This is code for running the grammatical inference algorithm ALERGIA for sequential pattern mining. It includes evaluation metrics and methods, as well as code to visualise prefix-tree acceptors (PTAs), deterministic finitie automata (PDAs), and their probabilistic counterparts (PPTAs and PDFAs respectively).
Given an initial list of sequences [ "0", "0", "0", "0", "0", "0", "0", "0", "01", "01", "01", "01", "01", "01", "01", "10", "10", "10", "10", "10", "11", "11", "11", "11", "11", "12", "12", "1", "1", "1"], we can derive the following PPTA from this data:
For this initial PTA, with three actions, or an alphabet, ['0', '1', '2'] and 7 states, [0, 1, 2, 3, 4, 5, 6], the example input would be:
states = ["*", 0, 1, 2, 3, 4, 5, 6]
alphabet = ['0', '1', '2']
pathway_matrix = np.array([
[
[0, 30, 0, 0, 0, 0, 0, 0],
[0, 0, 15, 0, 0, 0, 0, 0],
[0, 0, 0, 0, 0, 0, 0, 0],
[0, 0, 0, 0, 0, 0, 0, 0],
[0, 0, 0, 0, 0, 5, 0, 0],
[0, 0, 0, 0, 0, 0, 0, 0],
[0, 0, 0, 0, 0, 0, 0, 0],
[0, 0, 0, 0, 0, 0, 0, 0],
],
[
[0, 0, 0, 0, 0, 0, 0, 0],
[0, 0, 0, 0, 15, 0, 0, 0],
[0, 0, 0, 7, 0, 0, 0, 0],
[0, 0, 0, 0, 0, 0, 0, 0],
[0, 0, 0, 0, 0, 0, 5, 0],
[0, 0, 0, 0, 0, 0, 0, 0],
[0, 0, 0, 0, 0, 0, 0, 0],
[0, 0, 0, 0, 0, 0, 0, 0],
],
[
[0, 0, 0, 0, 0, 0, 0, 0],
[0, 0, 0, 0, 0, 0, 0, 0],
[0, 0, 0, 0, 0, 0, 0, 0],
[0, 0, 0, 0, 0, 0, 0, 0],
[0, 0, 0, 0, 0, 0, 0, 2],
[0, 0, 0, 0, 0, 0, 0, 0],
[0, 0, 0, 0, 0, 0, 0, 0],
[0, 0, 0, 0, 0, 0, 0, 0],
]
])The states includes an extra state "*" representing the starting state.
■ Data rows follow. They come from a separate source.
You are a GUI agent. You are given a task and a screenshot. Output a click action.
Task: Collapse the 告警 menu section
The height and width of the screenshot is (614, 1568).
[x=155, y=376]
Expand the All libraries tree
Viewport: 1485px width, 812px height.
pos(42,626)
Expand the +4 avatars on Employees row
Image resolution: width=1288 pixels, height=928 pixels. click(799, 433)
The pathway_matrix is a 3D matrix with the first dimension representing the action, the second dimension representing the state, and the third dimension representing the next state. For example, pathway_matrix[0, 1, 4] is the number of times that action '0' was taken from state 0 to state 3.
Note that we have assumed that you go from the starting state "*" to state 0 by using action '0'. This is not true, but has no effect on the results of the algorithm.
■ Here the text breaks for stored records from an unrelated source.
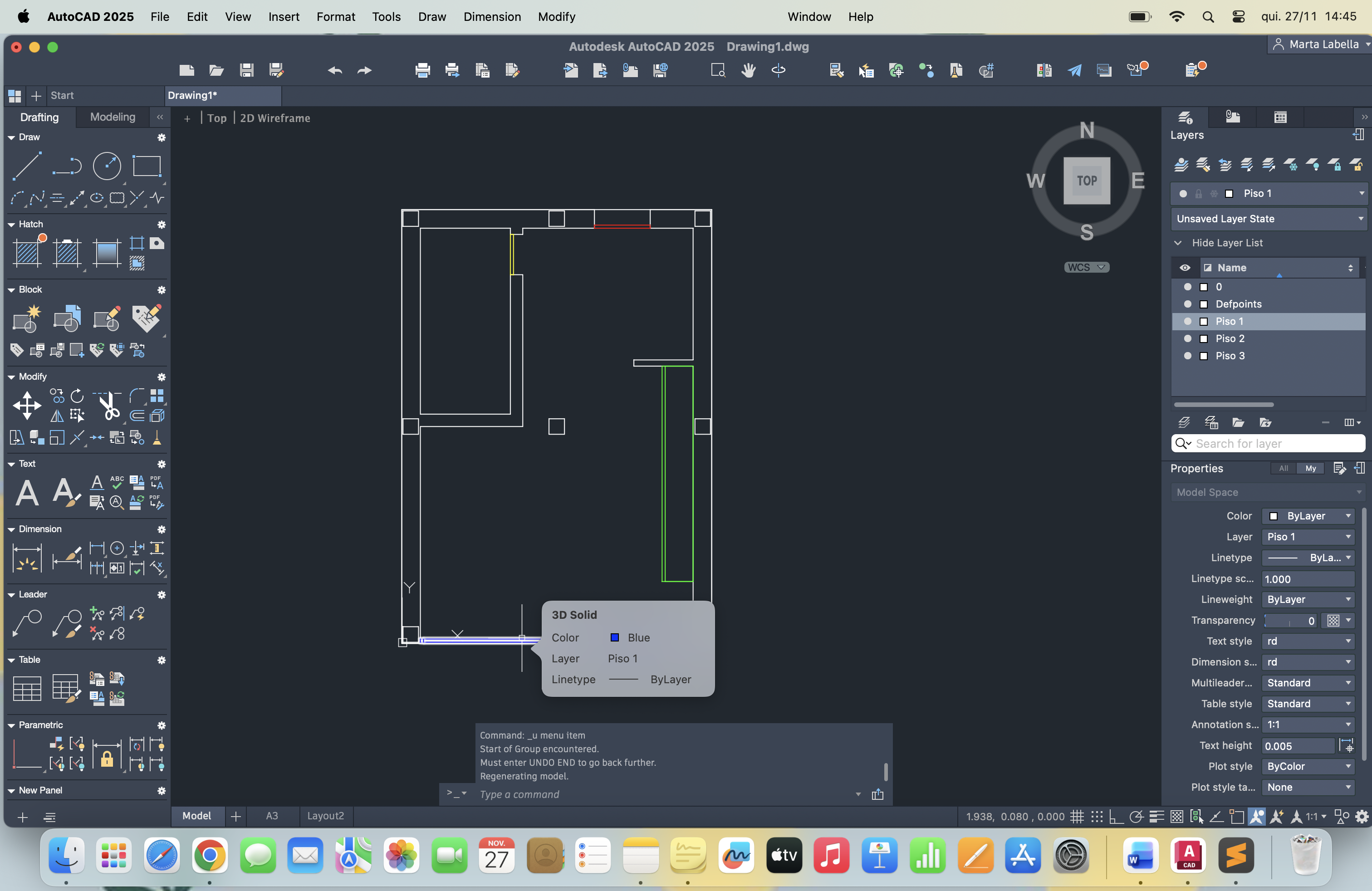Image resolution: width=1372 pixels, height=891 pixels.
Task: Click the Pan hand tool in toolbar
Action: (x=748, y=70)
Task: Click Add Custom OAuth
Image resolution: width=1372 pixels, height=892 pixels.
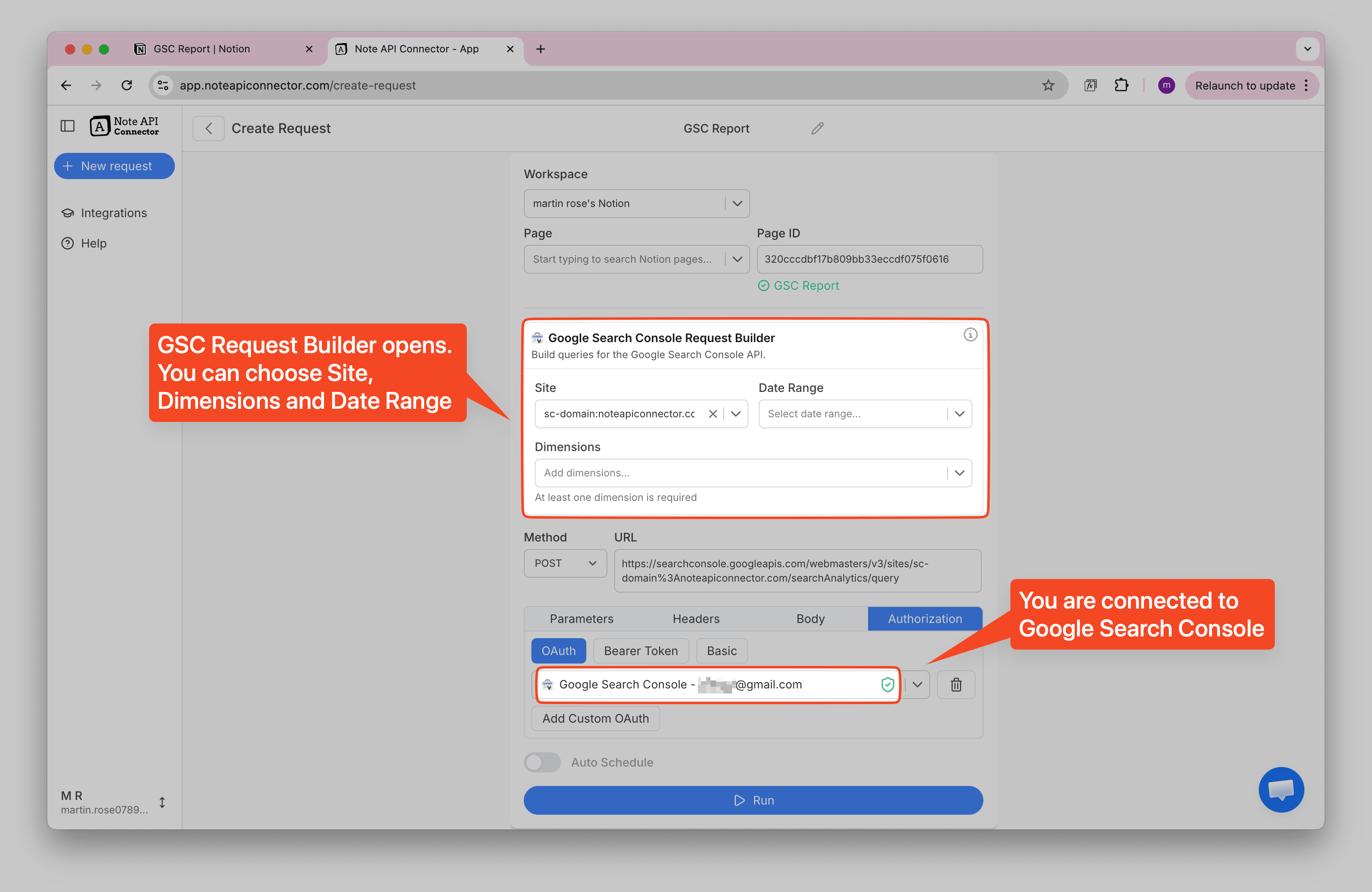Action: 595,718
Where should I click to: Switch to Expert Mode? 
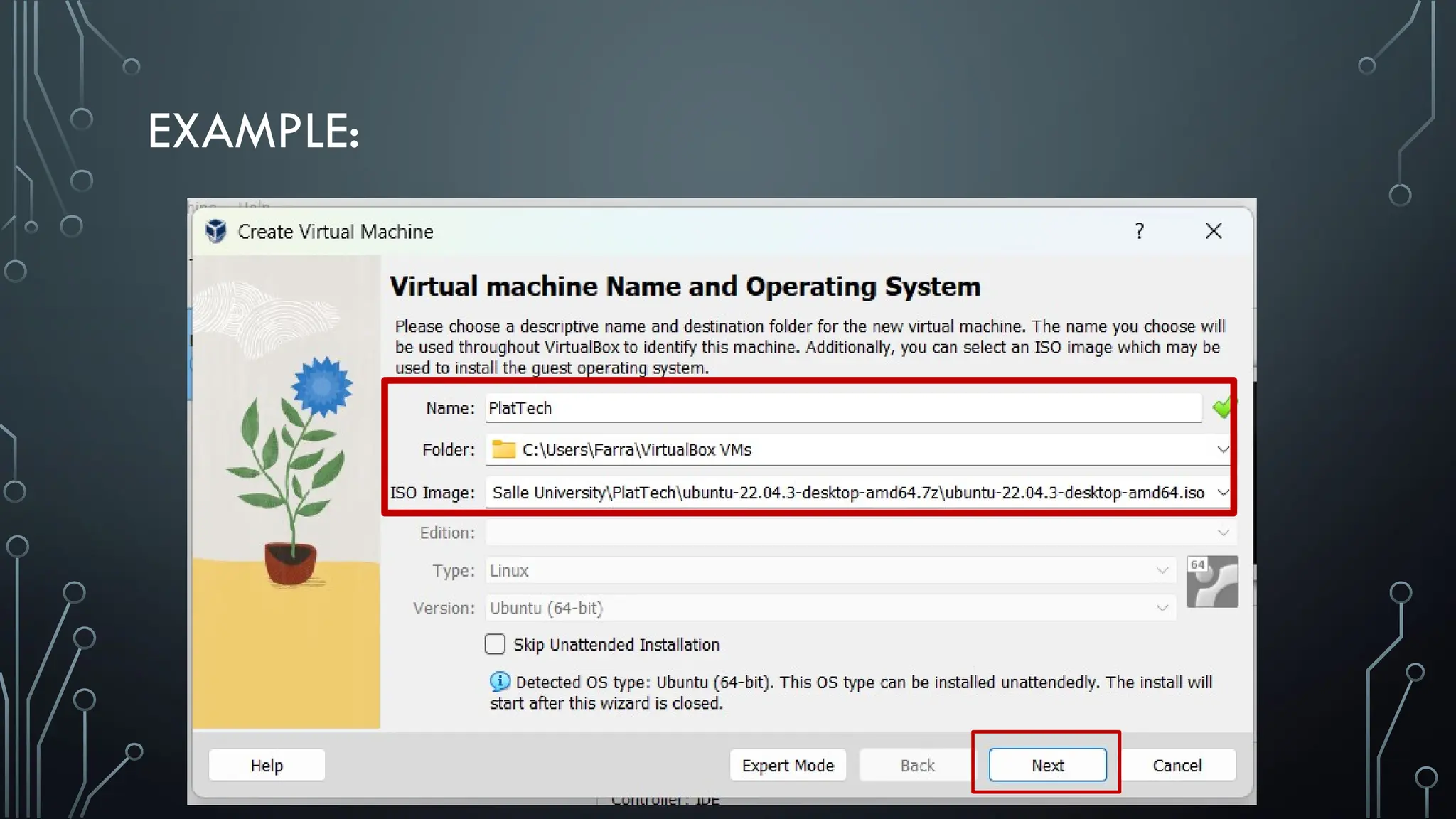(x=788, y=765)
There are two approaches to the ALERGIA algorithm implemented in this codebase, dictated by the method parameter in the alergia function. The first is the Carrasco approach, found in the original paper for the ALERGIA algorithmby Carrasco and Oncina (1994)[1]. The second is the Higuera approach, that uses a red-blue framework to solve the algorithm, as outlined in Higuera (2010)[2]. By default, it is set to Carrasco.
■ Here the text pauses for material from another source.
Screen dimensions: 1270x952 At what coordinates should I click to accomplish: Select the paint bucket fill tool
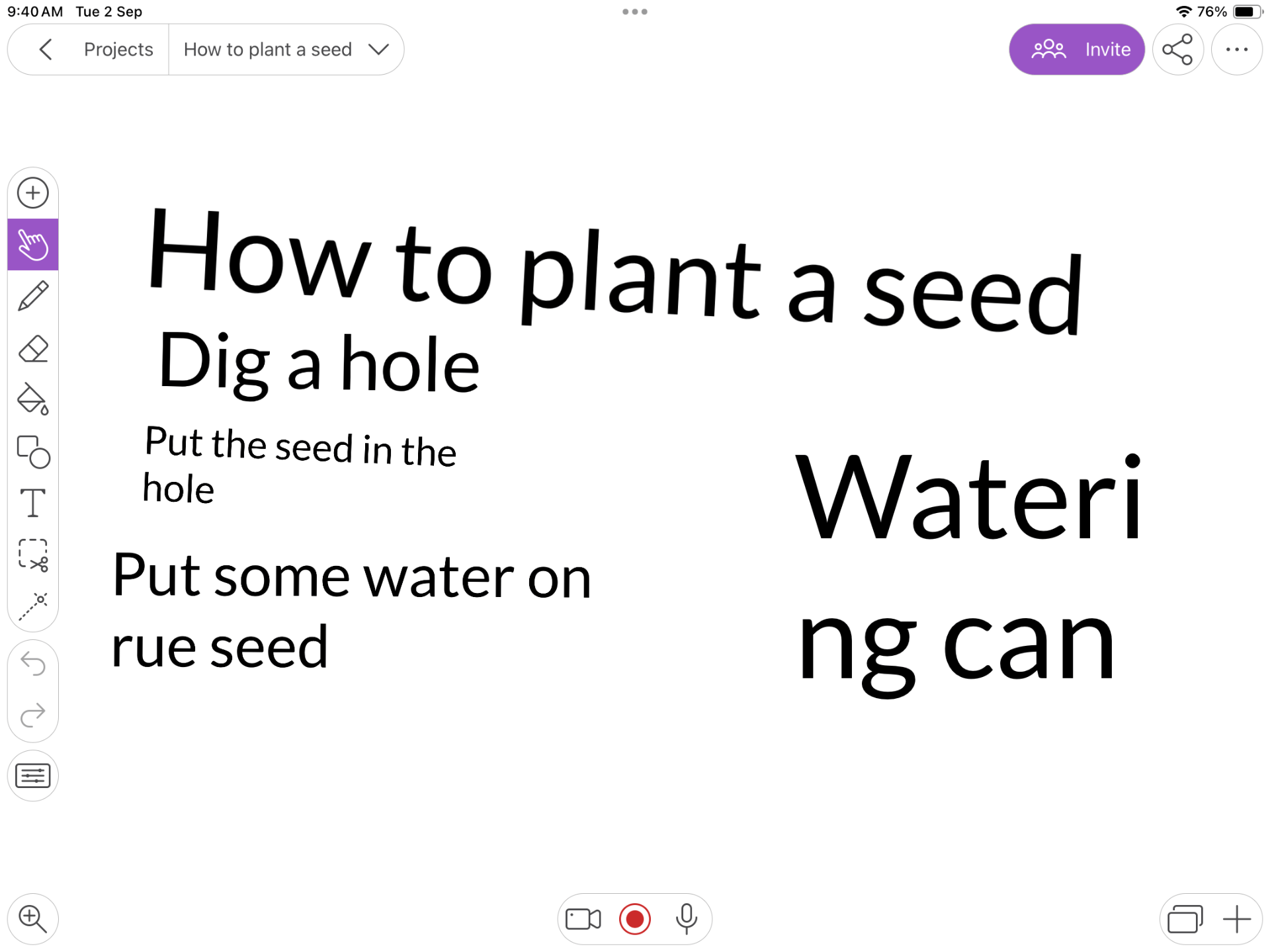[33, 399]
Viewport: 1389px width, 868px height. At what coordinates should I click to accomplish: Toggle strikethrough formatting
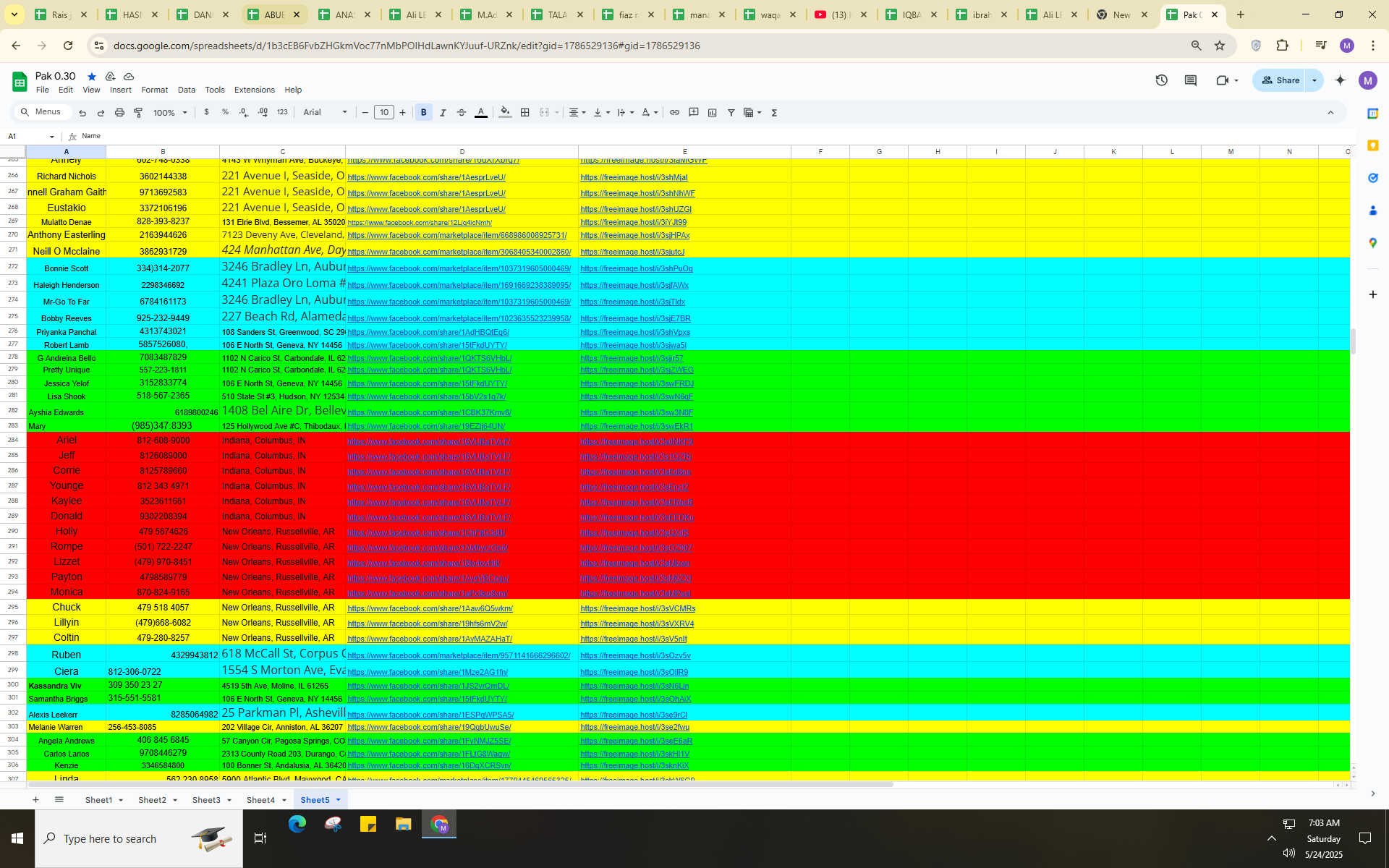(x=462, y=113)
$ python -m pytest tests.py[1] Carrasco, R.C. and Oncina, J., (1994). Learning stochastic regular grammars by means of a state merging method. International Colloquium on Grammatical Inference, (pp. 139-152).
[2] De la Higuera, C., (2010). Grammatical inference: learning automata and grammars. Cambridge University Press.